Time Limit: 1000MS | Memory Limit: 10000K | |
Total Submissions: 14983 | Accepted: 7625 |
Description
When a radio station is broadcasting over a very large area, repeaters are used to retransmit the signal so that every receiver has a strong signal. However, the channels used by each repeater must be carefully chosen so that nearby repeaters do not interfere with one another. This condition is satisfied if adjacent repeaters use different channels.Since the radio frequency spectrum is a precious resource, the number of channels required by a given network of repeaters should be minimised. You have to write a program that reads in a description of a repeater network and determines the minimum number of channels required.
Input
The input consists of a number of maps of repeater networks. Each map begins with a line containing the number of repeaters. This is between 1 and 26, and the repeaters are referred to by consecutive upper-case letters of the alphabet starting with A. For example, ten repeaters would have the names A,B,C,…,I and J. A network with zero repeaters indicates the end of input.Following the number of repeaters is a list of adjacency relationships. Each line has the form:
A:BCDH
which indicates that the repeaters B, C, D and H are adjacent to the repeater A. The first line describes those adjacent to repeater A, the second those adjacent to B, and so on for all of the repeaters. If a repeater is not adjacent to any other, its line has the form
A:
The repeaters are listed in alphabetical order.

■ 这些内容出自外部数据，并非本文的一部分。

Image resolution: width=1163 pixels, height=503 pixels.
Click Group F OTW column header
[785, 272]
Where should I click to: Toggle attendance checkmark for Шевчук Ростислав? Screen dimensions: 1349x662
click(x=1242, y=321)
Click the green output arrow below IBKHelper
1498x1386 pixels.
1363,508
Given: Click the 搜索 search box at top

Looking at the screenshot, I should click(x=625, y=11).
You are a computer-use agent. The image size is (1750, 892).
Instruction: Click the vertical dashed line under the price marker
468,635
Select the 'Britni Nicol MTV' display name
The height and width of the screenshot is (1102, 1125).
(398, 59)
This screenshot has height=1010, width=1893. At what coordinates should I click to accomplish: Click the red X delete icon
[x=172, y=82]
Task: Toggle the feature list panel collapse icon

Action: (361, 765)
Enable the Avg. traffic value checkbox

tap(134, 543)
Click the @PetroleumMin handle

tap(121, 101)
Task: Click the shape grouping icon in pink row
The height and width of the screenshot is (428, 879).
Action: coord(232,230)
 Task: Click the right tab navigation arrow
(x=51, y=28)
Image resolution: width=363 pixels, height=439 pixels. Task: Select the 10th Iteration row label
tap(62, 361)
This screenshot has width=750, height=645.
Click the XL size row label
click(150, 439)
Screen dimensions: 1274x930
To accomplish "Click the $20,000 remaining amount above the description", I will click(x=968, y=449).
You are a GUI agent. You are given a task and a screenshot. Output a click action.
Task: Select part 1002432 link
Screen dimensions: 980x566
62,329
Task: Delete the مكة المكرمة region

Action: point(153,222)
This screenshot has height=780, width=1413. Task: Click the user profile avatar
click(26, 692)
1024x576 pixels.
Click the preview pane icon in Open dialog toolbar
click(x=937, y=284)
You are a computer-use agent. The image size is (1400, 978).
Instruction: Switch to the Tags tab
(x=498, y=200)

Note that the adjacency is a symmetric relationship; if A is adjacent to B, then B is necessarily adjacent to A. Also, since the repeaters lie in a plane, the graph formed by connecting adjacent repeaters does not have any line segments that cross.
Output
Sample Input
2
A:
B:
4
A:BC
B:ACD
C:ABD
D:BC
4
A:BCD
B:ACD
C:ABD
D:ABC
0
Sample Output
1 channel needed.
3 channels needed.
4 channels needed.
题意
给出一张图,问至少需要几种颜色才能给这张图染色,其中相邻点不能有相同的颜色。
思路
根据四色定理得出,答案最大是4。
首先对一点着色,然后把它相邻的点置为其他颜色(保证他们之间相邻的也是不同颜色)。
同理,对于其他没有进行染色的点也执行该种操作,在染色的过程中要保证颜色数尽可能少,具体看代码。
AC 代码
#include<iostream>
#include<algorithm>
#include<stdio.h>
#include<string.h>
#include<iostream>
using namespace std;
#include<vector>
vector<int>G[26];
int n,color[26]; //每个点的颜色
void solve()
{
memset(color,0,sizeof(color)); //初始化无染色
int ans=1;
for(int ni=0; ni<n; ni++) //枚举每一个点
{
if(color[ni]==0) //如果当前点没有染色
{
bool isc[5]= {false}; //根据四色原理,最大有四种颜色
for(int i=0; i<(int)G[ni].size(); i++) //枚举临接的点并标记它的颜色
isc[color[G[ni][i]]]=true;
for(int i=1; i<=4; i++) //找出一个与相邻点不同的颜色
if(isc[i]==false)
{
color[ni]=i; //着色
ans=max(ans,i); //当前所使用的最大颜色种数
break;
}
}
}
printf(ans==1?"%d channel needed.\n":"%d channels needed.\n",ans);
}
int main()
{
char c[105];
while(~scanf("%d%*c",&n)&&n)
{
for(int ni=0; ni<n; ni++)
{
gets(c);
G[ni].clear(); //一开始没加这个,WA过
for(int i=2; i<(int)strlen(c); i++)
G[ni].push_back(c[i]-'A');
}
solve();
}
return 0;
}